Second quarter 2025 review

In this article we provide brief summaries of second quarter retirement policy issues.

Legislation

Nothing in budget reconciliation legislation affecting retirement policy: Budget reconciliation legislation (AKA the One Big Beautiful Bill), passed and signed into law on July 4, 2025, included no provisions affecting retirement policy. Given that most consider, with respect to this legislation, that the biggest challenge for Republican lawmakers was to find enough revenue to pay for the extension of 2017 tax cuts (and, e.g., “no tax on tips”), it is good news that they did not seek to produce additional revenue by changing the retirement savings “tax deal.”

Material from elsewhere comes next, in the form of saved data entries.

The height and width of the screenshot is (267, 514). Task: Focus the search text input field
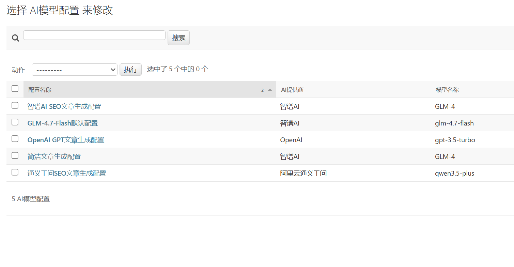(94, 35)
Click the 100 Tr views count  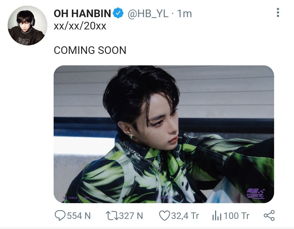[x=237, y=216]
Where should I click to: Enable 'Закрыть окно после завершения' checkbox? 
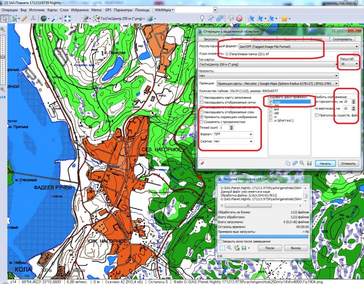point(220,241)
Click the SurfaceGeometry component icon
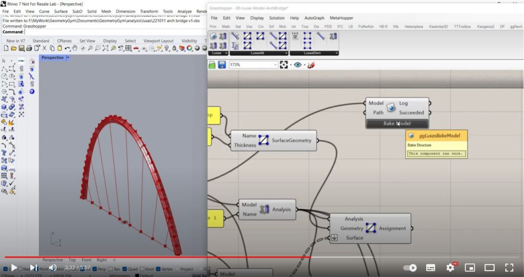 pyautogui.click(x=264, y=140)
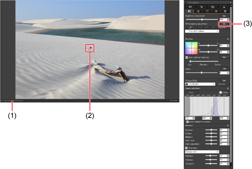The width and height of the screenshot is (252, 169).
Task: Click the Browse button for Picture Style
Action: click(x=222, y=84)
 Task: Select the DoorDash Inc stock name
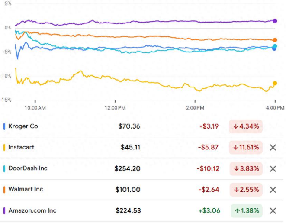28,168
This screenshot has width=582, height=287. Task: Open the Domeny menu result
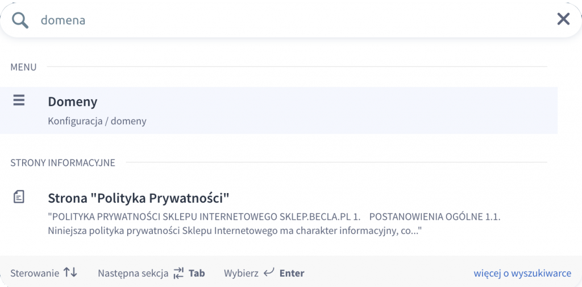pyautogui.click(x=278, y=110)
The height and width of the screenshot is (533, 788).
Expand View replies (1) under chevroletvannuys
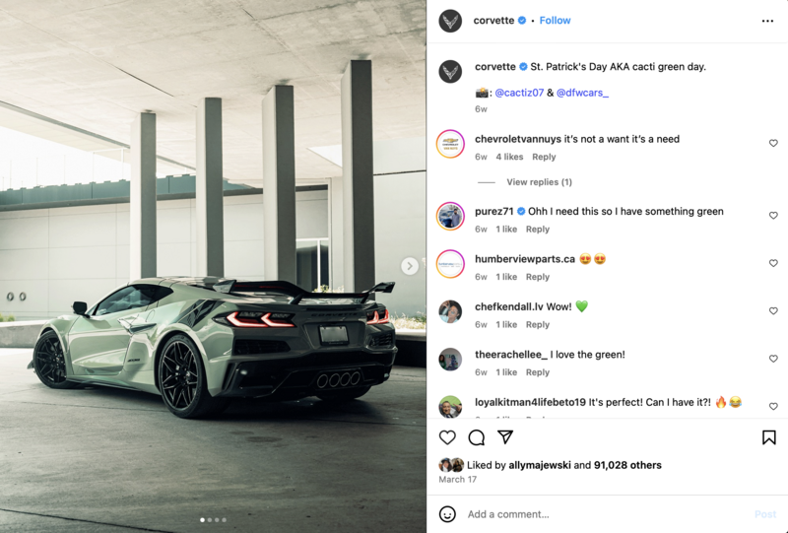539,182
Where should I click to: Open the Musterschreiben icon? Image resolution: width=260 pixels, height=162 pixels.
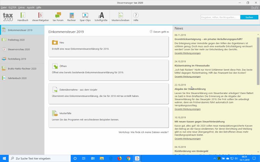point(121,17)
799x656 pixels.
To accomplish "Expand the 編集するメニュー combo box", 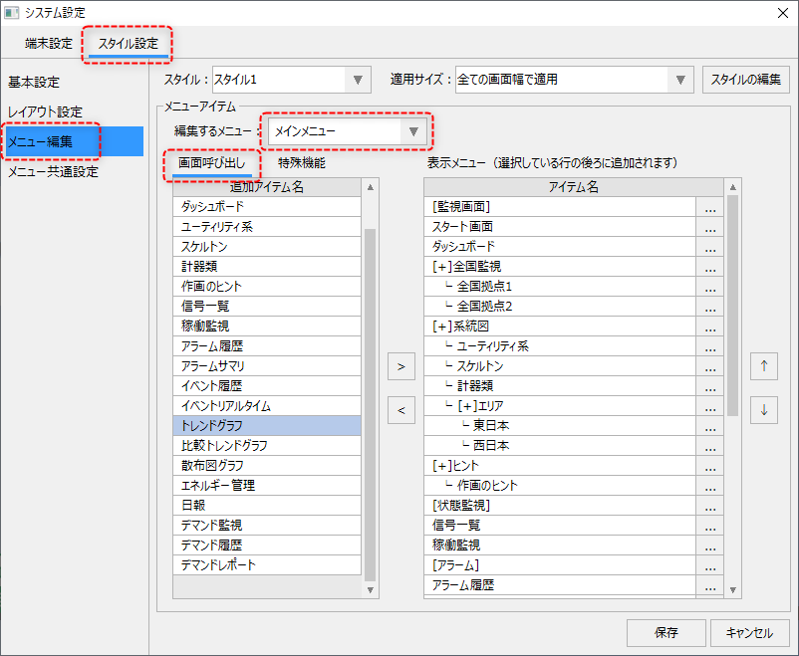I will tap(413, 131).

“No tax on Social Security” workaround: This legislation does not include a provision for “no tax on Social Security” – generally, changes to Social Security are not allowed in reconciliation legislation. Instead, it provides a temporary $6,000 “Deduction for Seniors,” through 2028, phased out for single taxpayers with modified adjusted gross income over $75,000 ($150,000 for joint filers).

Finally, we note that provisions marginally increasing taxes paid by high earners (e.g., the 35% cap on the value of itemized deductions for taxpayers in the 37% bracket) will (at the margin) increase the value of tax-favored retirement savings.

There were, however, a number of retirement proposals introduced in Congress during the second quarter 2025:

  • Republican House Education and Workforce Committee members introduce bills targeting DOL’s audit process and cooperation with plaintiffs lawyers: In April 2025, Republican members of the House Education and Workforce Committee introduced legislation requiring DOL to: (1) report on open employee plan audits and explain why any audits open for more than 36 months have not been closed; and (2) provide detailed disclosure and an explanation of the rationale for “adverse assistance” DOL is providing to plaintiffs lawyers targeting plan sponsors and fiduciaries.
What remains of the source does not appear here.